Chizu Nakamoto says, “I think Tokyo offers an environment where, if you make the effort, you can find the people and information that make it easy to start a business.” She should know. In 2015, Nakamoto started Ricci Everyday, a fashion brand that creates colorful and playful batik products made of African prints. When Nakamoto was looking to establish a company that make full and proper use of women, she opted for an African prints business. By establishing a workshop in Uganda, a country familiar with the fashion industry, she believed that she could provide jobs in that area. Since then, Nakamoto has been back and forth between the workshop in Uganda and the store in Tokyo, and the business is thriving.
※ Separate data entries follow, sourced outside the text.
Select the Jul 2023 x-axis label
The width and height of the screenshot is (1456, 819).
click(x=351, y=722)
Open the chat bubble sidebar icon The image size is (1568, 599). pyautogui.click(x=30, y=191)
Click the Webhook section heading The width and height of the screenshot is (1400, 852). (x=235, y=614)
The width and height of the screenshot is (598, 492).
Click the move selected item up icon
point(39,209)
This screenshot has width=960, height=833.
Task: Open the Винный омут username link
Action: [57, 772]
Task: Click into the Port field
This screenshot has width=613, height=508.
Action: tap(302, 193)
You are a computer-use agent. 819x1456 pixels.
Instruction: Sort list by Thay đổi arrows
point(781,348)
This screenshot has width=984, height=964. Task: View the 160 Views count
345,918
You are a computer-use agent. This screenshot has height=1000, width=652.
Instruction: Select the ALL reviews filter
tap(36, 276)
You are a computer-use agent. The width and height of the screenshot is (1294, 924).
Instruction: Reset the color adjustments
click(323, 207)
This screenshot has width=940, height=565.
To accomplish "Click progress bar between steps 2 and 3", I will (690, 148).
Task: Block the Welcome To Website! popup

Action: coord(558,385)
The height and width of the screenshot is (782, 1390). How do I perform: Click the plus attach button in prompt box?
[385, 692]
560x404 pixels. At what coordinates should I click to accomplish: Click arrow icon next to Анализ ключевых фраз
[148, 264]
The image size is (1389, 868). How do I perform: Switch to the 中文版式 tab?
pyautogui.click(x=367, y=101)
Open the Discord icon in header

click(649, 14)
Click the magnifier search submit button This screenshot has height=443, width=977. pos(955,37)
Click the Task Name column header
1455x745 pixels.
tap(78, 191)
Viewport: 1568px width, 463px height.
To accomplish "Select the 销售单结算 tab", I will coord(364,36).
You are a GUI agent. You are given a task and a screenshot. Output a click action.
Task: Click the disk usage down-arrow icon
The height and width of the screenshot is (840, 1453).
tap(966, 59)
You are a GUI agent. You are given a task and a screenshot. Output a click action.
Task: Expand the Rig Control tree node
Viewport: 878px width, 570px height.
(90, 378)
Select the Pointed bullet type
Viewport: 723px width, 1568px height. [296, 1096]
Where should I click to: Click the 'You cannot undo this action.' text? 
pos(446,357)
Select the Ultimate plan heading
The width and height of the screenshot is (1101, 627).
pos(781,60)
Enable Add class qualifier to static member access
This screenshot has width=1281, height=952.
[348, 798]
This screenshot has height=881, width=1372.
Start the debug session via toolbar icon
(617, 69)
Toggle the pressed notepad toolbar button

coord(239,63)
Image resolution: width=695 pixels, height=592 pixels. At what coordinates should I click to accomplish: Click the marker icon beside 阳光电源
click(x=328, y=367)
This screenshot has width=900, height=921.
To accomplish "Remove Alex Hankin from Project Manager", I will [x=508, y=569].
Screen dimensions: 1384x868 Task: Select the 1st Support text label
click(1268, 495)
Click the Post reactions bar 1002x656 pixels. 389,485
When you start a company, you need a certain amount of support, Nakamoto says, such as a place to acquire business-related information. She also believes that when women launch a business, they need to network with women in similar positions. That is where the Tokyo Metropolitan Government stepped in. It has responded to those needs and, in a big way, by establishing Acceleration Program in Tokyo for Women (APT Women), a support and training program specifically tailored to the needs of women entrepreneurs.
APT Women aims to foster and educate fledgling global business leaders like Nakamoto. The program has already seen many of its participants take the wealth of knowledge APT Women offers and apply it in their newly formed companies. And these women are taking their rightful place on the global stage.